* _BRIEF_
Answer these questions about the abstract on aging below:
(a) How does the abstract define aging?
(b) The review sets out to present evidence that aging represents what?
(c) According to the methods section, in what do all organisms live?

* _EXTRACT TO READ_
Background: Aging can be defined as the time-related decline in biological functions
which ultimately results in organismal death. Beyond the stage of reproductive maturity as fertility
declines, cell and tissue functions come under reduced selection pressure since organismal survival is
considered no longer an evolutionary priority. Repair mechanisms become less robust and the resulting
stochastic accumulation of tissue and genomic damage is believed to underlie the aging process.
The objective of this review is to challenge this construct and to present evidence that aging represents
a species-specific adaptive developmental program.
Methods: Through a review of published data, the cellular aging programs of both single cell and
multicellular organisms are described. Since all organisms live in communities (ecosystems) of diverse species, the role of
multi-level selection is discussed within this context and a proposal is advanced that aging represents an adaptive phenotype.

* _DATA SEGMENT_
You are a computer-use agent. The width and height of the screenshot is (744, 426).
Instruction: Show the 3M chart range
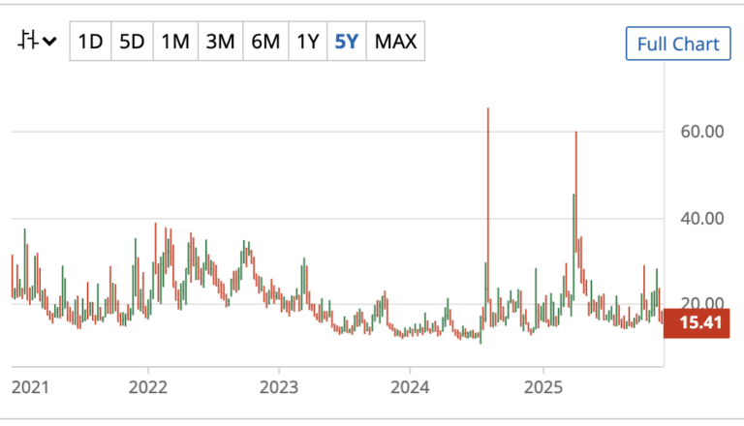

* _RESPONSE TO THE EXERCISE_
(a) Aging is the time-related decline in biological functions that ultimately results in organismal death.
(b) A species-specific adaptive developmental program.
(c) In communities (ecosystems) of diverse species.